However, genetic data are well suited to detecting intergenerational philopatry in gray whales. Natal philopatry, defined as returning to the birthplace to reproduce (Pearce 2007), has been detected using genetic data for a number of cetacean species, including humpback whales (Clapham and Mayo 1987), right whales (Schaeff et al. 1993), and beluga whales (Brown Gladden et al. 1997), as well as for other marine animals such as green turtles (Bowen et al. 1992). Though such fidelity is relatively common at large geographic scales, the degree to which cetaceans may faithfully return to breeding grounds at smaller geographic scales (e.g., specific inlets, bays, or bathymetric features such as seamounts) is less well known. For example, southern right whales may return to the broader South African coastline to breed but may not necessarily come back to specific geographic features such as particular bays (Best 2000). To date, one genetic study has examined genetic variation in eastern North Pacific gray whales on their breeding grounds using a single genetic marker (the mitochondrial control region) and samples from 2 breeding lagoons (San Ignacio and Ojo de Liebre) (Goerlitz et al. 2003). This study found significant genetic differences between cows and single females from both of these lagoons compared with a random sample of nonlagoon females, but no significant difference was detected between the 2 lagoons in either cows or single females. The third major breeding lagoon, Bahia Magdalena, is the largest geographically and, unlike the first 2 lagoons, is not currently designated as a wildlife refuge (Urbán et al. 2003), but until now no population genetic study of this lagoon has ever been conducted.
Together, photo-identification and genetic studies raise the possibility that populations among breeding grounds in Mexico may be genetically differentiated. A better understanding of gray whale population substructure and long-term habitat use is critical for assessing threats to particular lagoons. Whereas both Lagunas San Ignacio and Ojo de Liebre are designated as whale refuges under Mexican law, anthropogenic threats to gray whales remain in areas adjacent to the protected lagoons, along their migration routes, and in the last unprotected breeding lagoon, Bahia Magdalena. In particular, genetically differentiated subpopulations would indicate that movement among breeding lagoons was low over multiple generations.

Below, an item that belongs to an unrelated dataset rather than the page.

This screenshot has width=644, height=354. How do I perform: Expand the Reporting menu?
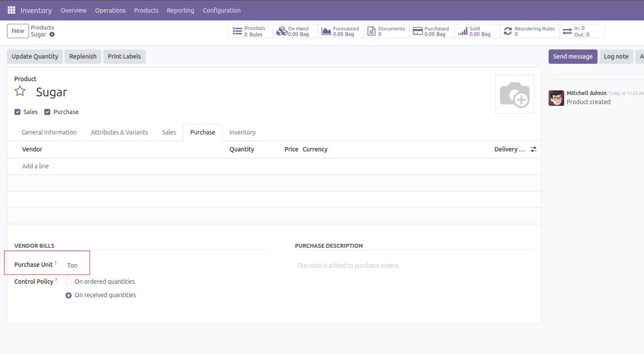point(180,10)

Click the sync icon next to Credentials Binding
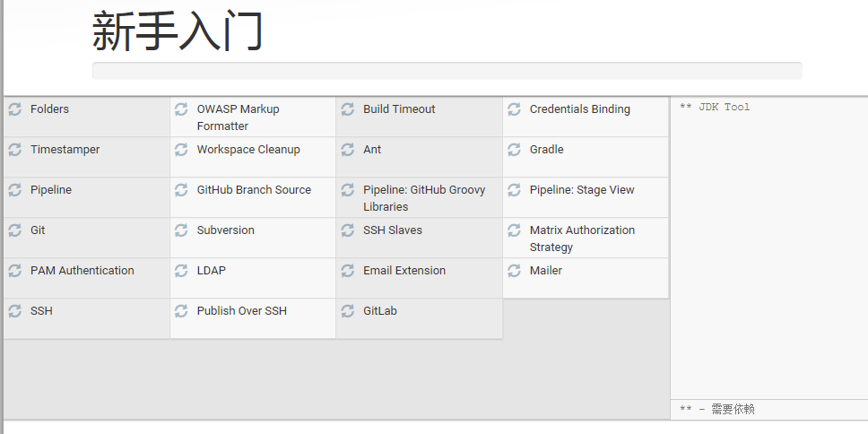pos(514,109)

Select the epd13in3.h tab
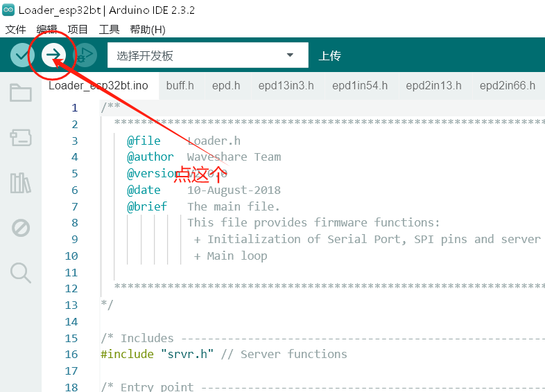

Even if gray whales display strong fidelity to natal areas like many other baleen whales, observable genetic structure among different lagoons today may also reflect the ecological and genetic consequences of whaling. The lagoons of Baja California were the first areas where whalers targeted gray whales, using skiffs launched from large sailing ships (Henderson 1984). Intense whaling in the lagoons occurred between 1855 and 1874 and then subsequently from 1913 to 1929, a period in which at least 3500 gray whales are known to have been taken from the lagoons alone. Based on historical records, the largest number of whales were killed in Bahia Magdalena, which was whaled more heavily and for a longer period of time than the other 2 lagoons (Urbán et al. 2003). Although Bahia Magdalena appears to have been the most important historical whaling ground, today more whales use Laguna Ojo de Liebre than the other 2 lagoons. The importance of this lagoon appears to have grown as the population has increased: during the 1980 breeding season, Laguna Ojo de Liebre contained 58% of cow–calf pairs and 44% of single whales across all lagoons, whereas during the 1997 breeding season, it represented 72% of cow–calf pairs and 50% of single whales (Urbán et al. 2001). Since whaling stopped, gray whales have rebounded from as few as 1500 individuals at the end of the 19th century (Butterworth et al. 2002) to about 22 000 individuals today (Rugh et al. 2005), though the original population was probably far larger (Alter et al. 2007).

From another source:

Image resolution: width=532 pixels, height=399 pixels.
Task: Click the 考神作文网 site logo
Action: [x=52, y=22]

Many demographic scenarios are possible with regard to how population structure may have changed over time during recovery from whaling. The replenishment of breeding lagoons in Baja California might have been the result of regrowth of the original 3 lagoon populations, each of which suffered a whaling bottleneck (Figure 2a). In this case, any original population structure across lagoons might have persisted. Alternatively, after whaling stopped, lagoons might have been recolonized by random representatives from previous populations (Figure 2b). If so, then any population structure observed today would have regenerated from that point. If whaling completely disrupted any population structure that existed between lagoons in the past, therefore, we might expect relatively equal levels of genetic diversity across lagoons today or slightly higher levels in Laguna Ojo de Liebre. If, on the other hand, philopatry to particular lagoons persisted such that the prewhaling genetic signature might still be evident, we might expect the greatest genetic diversity in Bahia Magdalena (assuming that the larger whaling effort in that lagoon reflected a larger population of whales). Of course, many alternative or intermediate scenarios are possible, for example, fidelity may have varied between lagoons such that a smaller component of the population always used Laguna San Ignacio, whereas a larger component used multiple lagoons. In the following analyses, we primarily consider the first 2 simpler demographic scenarios.

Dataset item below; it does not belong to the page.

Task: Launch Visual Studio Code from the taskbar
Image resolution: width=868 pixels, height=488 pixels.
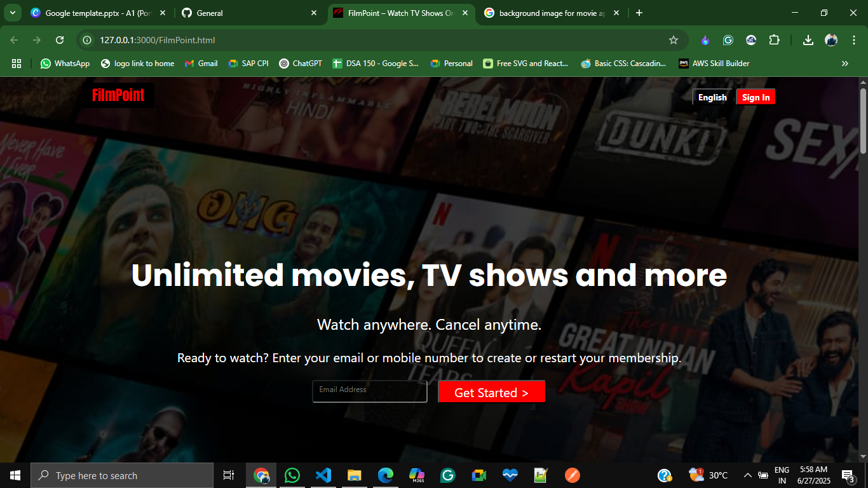Action: point(323,475)
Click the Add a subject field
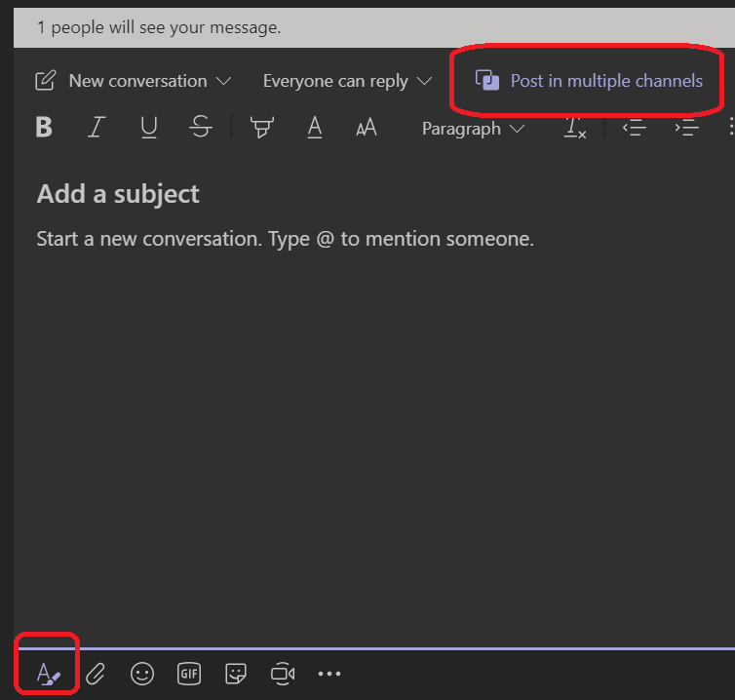The image size is (735, 700). (118, 194)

In order to assess population structure in gray whales in the context of habitat protection and whaling impacts, we collected and analyzed DNA samples from all 3 lagoons and analyzed them at 10 genetic markers (9 microsatellite markers and the mitochondrial control region). Whereas mitochondrial markers are primarily useful for longer term signals on evolutionary timescales, microsatellite data are often utilized to assess demographic processes on shorter timescales (see, e.g., Goossens et al. 2006). The ability to detect demographic signals over shorter time frames is particularly important in the case of populations that have undergone recent changes due to anthropogenic impacts such as whaling or hunting. The specific goals of this research were as follows: 1) determine whether gray whales in the 3 major breeding lagoons in Baja California exhibit genetic differentiation (population substructure), 2) assess whether these populations show evidence of population bottleneck or other genetic consequences of whaling on each lagoon, and 3) use coalescent modeling to determine the level of genetic differentiation expected under different historical scenarios and to analyze whether the sample size used in this study can accurately measure these levels.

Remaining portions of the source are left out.